Escape Velocity

A curated Collection of Fantasy and Science Fiction Media

Time to get to know the curators from the Escape Velocity Collection! How? By asking them the questions that really matter! Let’s see what our curators have to say… 


This week’s question is:

Do you prefer Fantasy or Sci-Fi?

I choose you, sci-fi! Although I do not see myself as someone particulary fascinated by space or technology, I love the societal stories good sci-fi tells. In my opinion, the best sci-fi warns us for the excesses of technology or show another way of living together, new societal hierarchies for better and for worse. I guess I want my media to make me think.


Fantasy on the other hand, I associate more with escapism. And while I want to walk a mile in someone else’s moccasins, I ultimately want to come out a better, more mindful person myself. Then again, I do love playing D&D, watching LotR and recently read the first trilogy of Robin Hobb with great enthusiasm. So, maybe, there is still hope for me…



I can appreciate both. The most important thing for me is that the world isn’t needlessly complicated (Dune, I’m talking about you), and the plot is about the characters more than about stinky politics (stupid Dune). I love magical elements, so if I had to choose I would gravitate towards fantasy. Fairytales are the stories I most easily get lost in, in a good way. But I do enjoy the tech-elements that come with a sci-fi story (long way to a small angry planet).

I love both! It’s really tough to pick one or the other. I think they scratch different itches and I wouldn’t want to give up either.
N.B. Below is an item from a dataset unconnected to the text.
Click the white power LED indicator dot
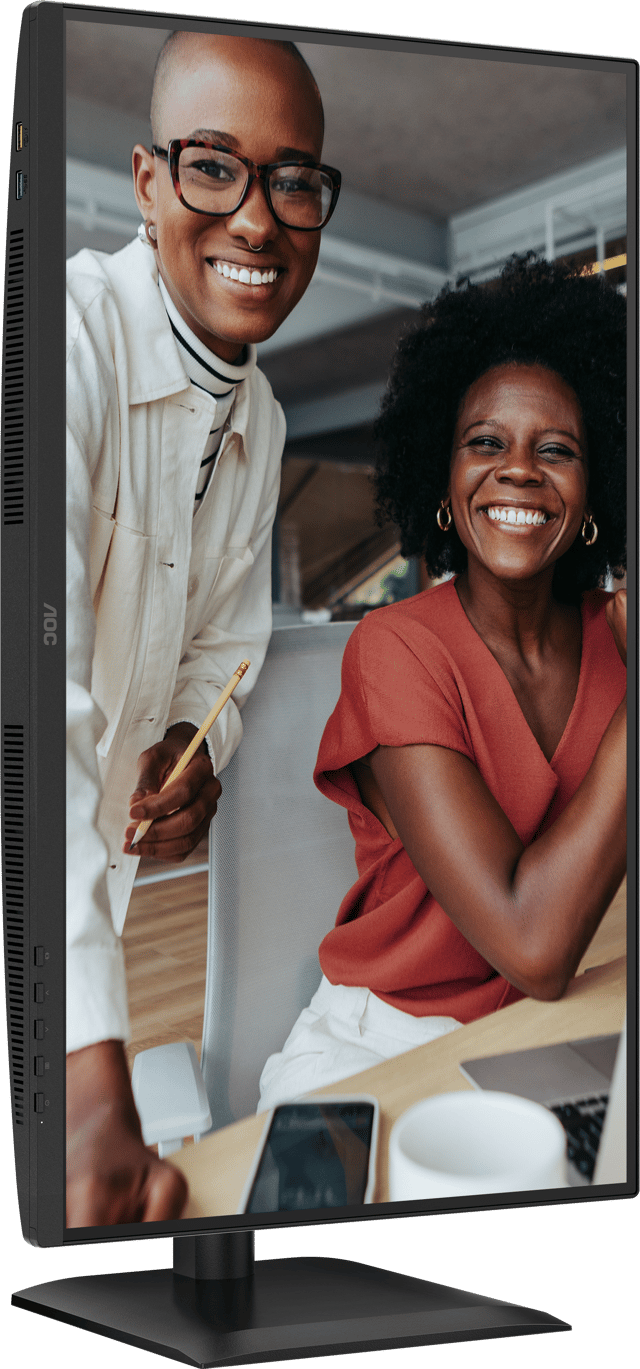The width and height of the screenshot is (640, 1369). pyautogui.click(x=41, y=1122)
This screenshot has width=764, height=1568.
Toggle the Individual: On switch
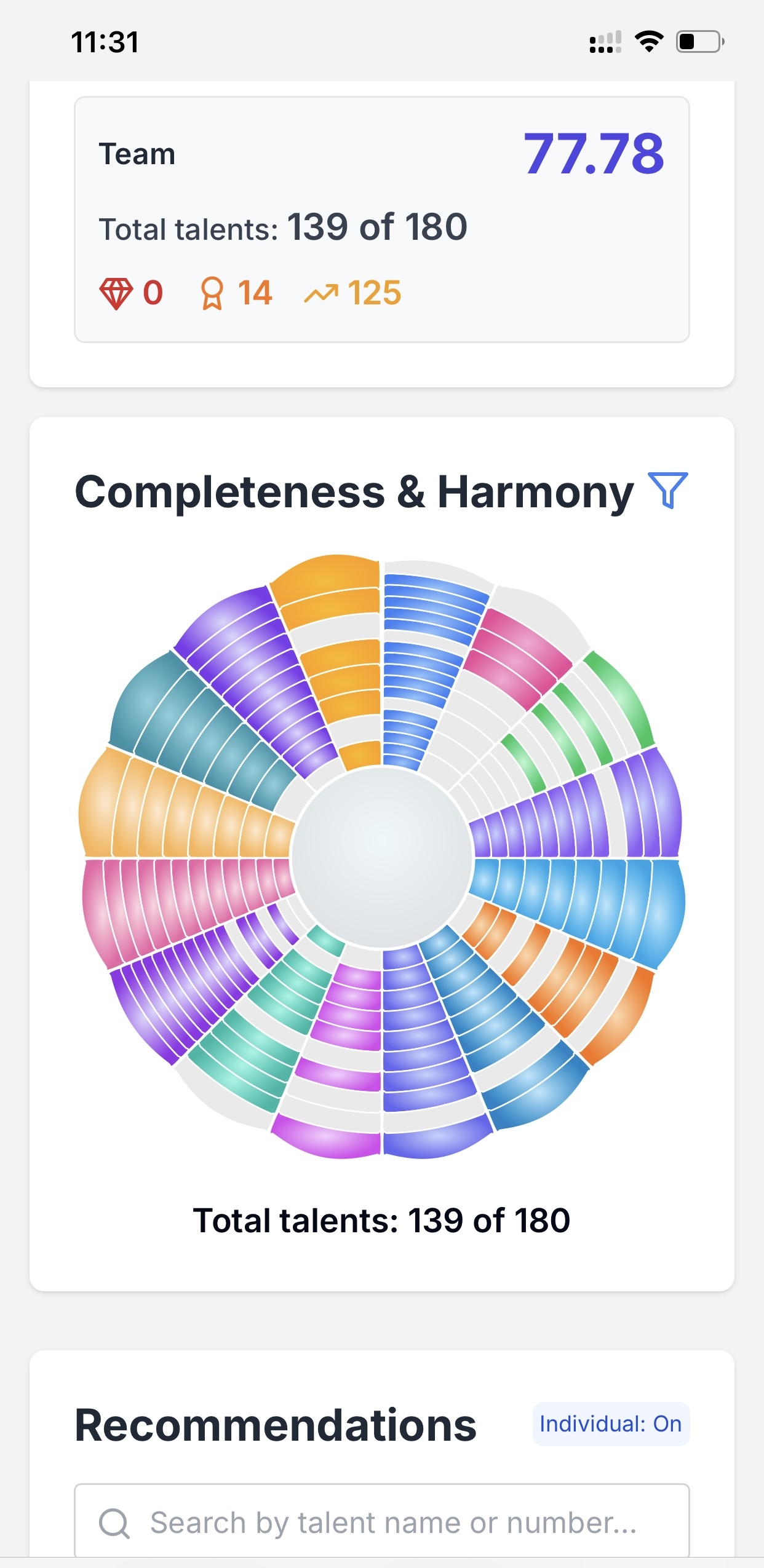click(x=611, y=1424)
That’s not what you’re here for though.


If I look back over the past years, I have read more fantasy than sci-fi. I think Fantasy books have a tendency to be more comfortable, easier to read, more exciting, a bit less thought-provoking. I like reading science fiction because as a genre it is constructed to encourage you to reflect on the present. It’s more inherently political. But that also means that reading and properly considering a sci-fi book takes a bit more out of you. Because I am so busy with my job, I tend to want to relax a bit more in my free time – and so I often feel more inclined towards fantasy.
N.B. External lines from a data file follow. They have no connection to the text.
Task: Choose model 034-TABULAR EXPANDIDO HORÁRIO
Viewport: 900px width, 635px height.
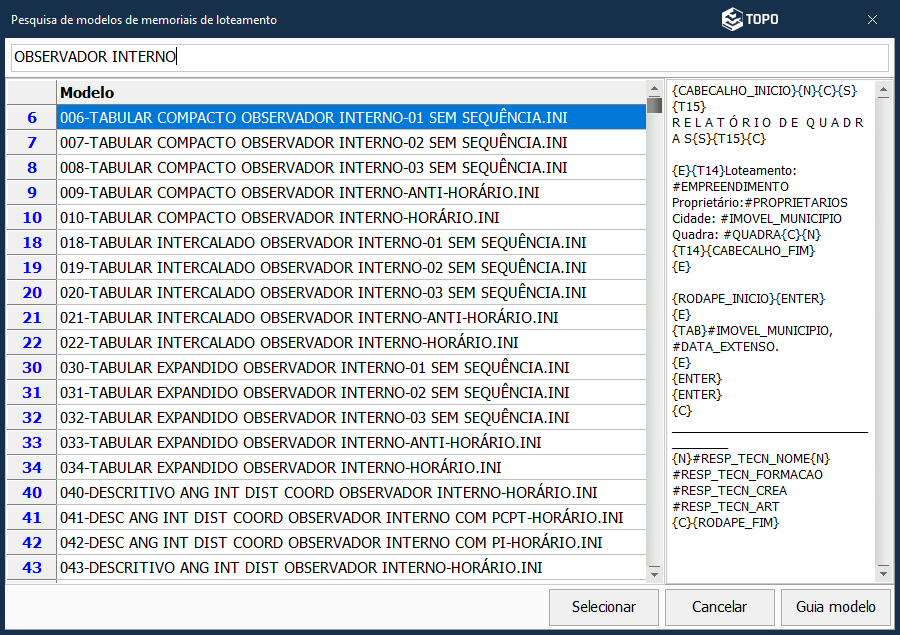Action: [x=280, y=468]
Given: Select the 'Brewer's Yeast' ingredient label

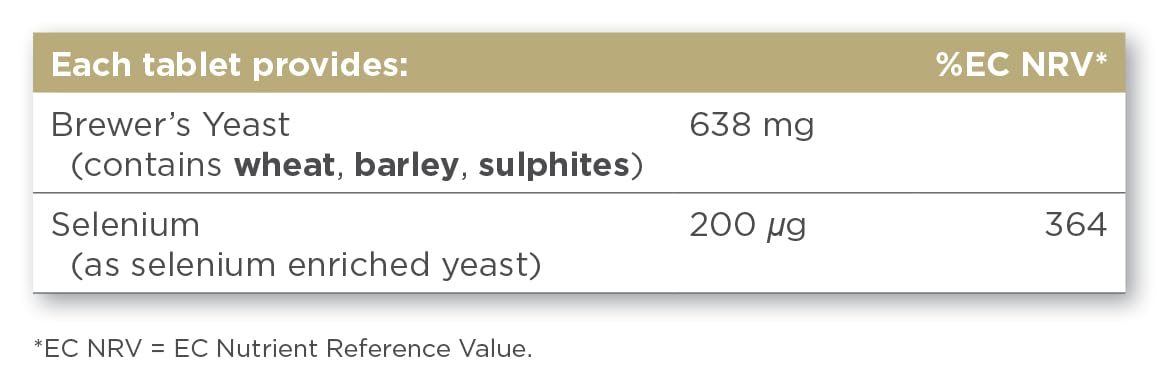Looking at the screenshot, I should point(170,125).
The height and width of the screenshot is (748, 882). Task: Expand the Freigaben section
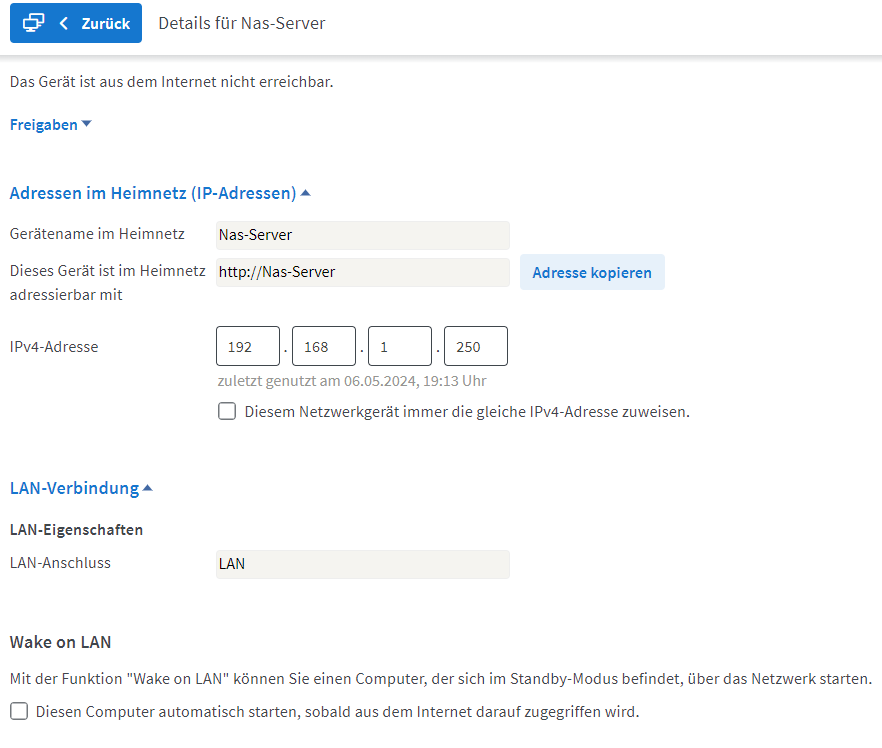44,124
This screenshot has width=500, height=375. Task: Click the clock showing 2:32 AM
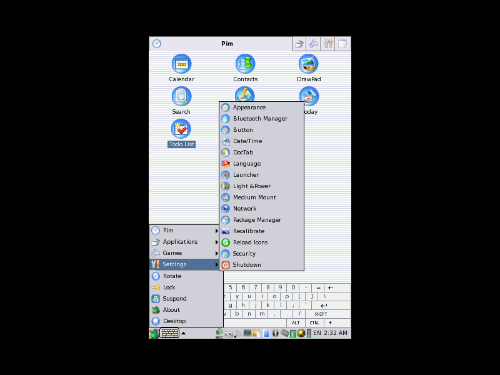point(335,333)
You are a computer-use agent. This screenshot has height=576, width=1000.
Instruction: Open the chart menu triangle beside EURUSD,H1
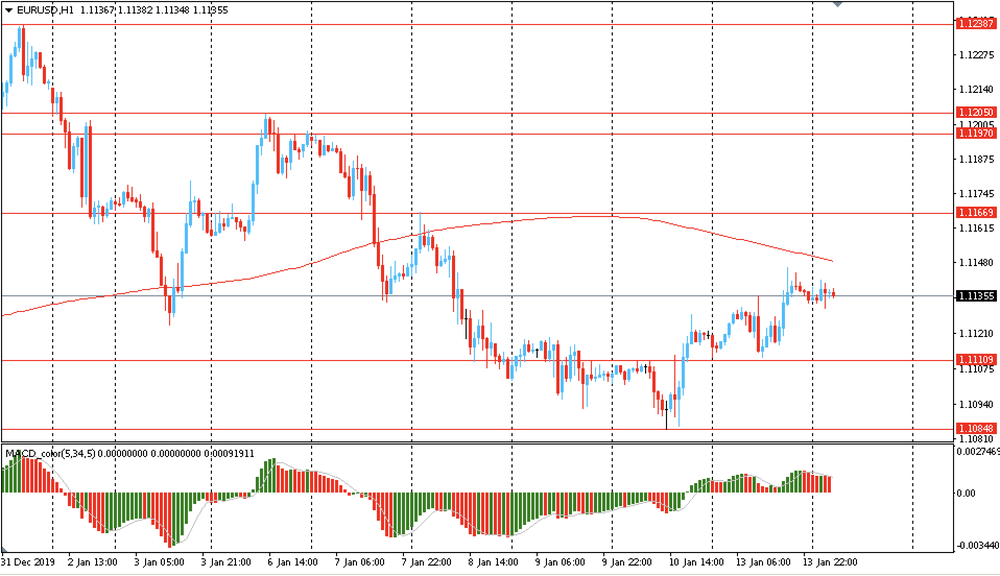(x=9, y=10)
The above dichotomy is less evident outside of books and maybe tv shows, so in games or films I really don’t have a preference.



I love sci-fi, but my heart will always belong to fantasy.


For me it’s mostly an aesthetic thing. I love historical fashion, hairstyles and design. I love the idea of nature, even if I rarely go out in it because it’s kinda dirty and bugs scare me. I’m not much of a minimalist, so the fact that most science fiction styles tend to be quite minimal kind of puts me off.


Still, I do love science fiction as a genre. I love space, and I love the idea that science fiction shows us what our society could look like in the future. I just don’t love the type of future we are often shown.

I am – and probably always will be – a true stan for fantasy.


The imagination and (possible) diversity of the fantasy genre speaks to me in a way that I cannot quite put into words. Where most people tend to write it off as a non-intellectual genre, I find that it invites me to look at things in unique and different ways. At the same time, the escapist elements of fantasy remain comfortable enough for me that I don’t mind pondering more difficult issues. Also, I like dragons and forests.


As for sci-fi, as some Dutch twitch-streamers wisely summarized: I’m not much of a spacem’n. Space, aliens, and smooth metal spaceships and such are not necessarily my thing. This leaves me with sci-fi that stays more true to our current world barring a few differences, and although the scenarios and questions in these stories often intrigue me, the similarity with our own life prevents me from truly enjoying them in a escapist way.



In general, I would rather read a story that takes place in a forest than a story that is set on a spaceship. Even though a large part of fantasy and sci-fi stories might not take place in either of those two settings, I still find it helpful to explain why I am often drawn more to fantasy than to sci-fi: I really enjoy the mystical atmosphere and the focus on natural elements that many fantasy worlds offer. While I appreciate sci-fi stories for their originality and thought-provoking questions, their settings are usually less comfortable and therefore less effective as a means of escapism, to me at least.

That’s it: another soul-searching question answered!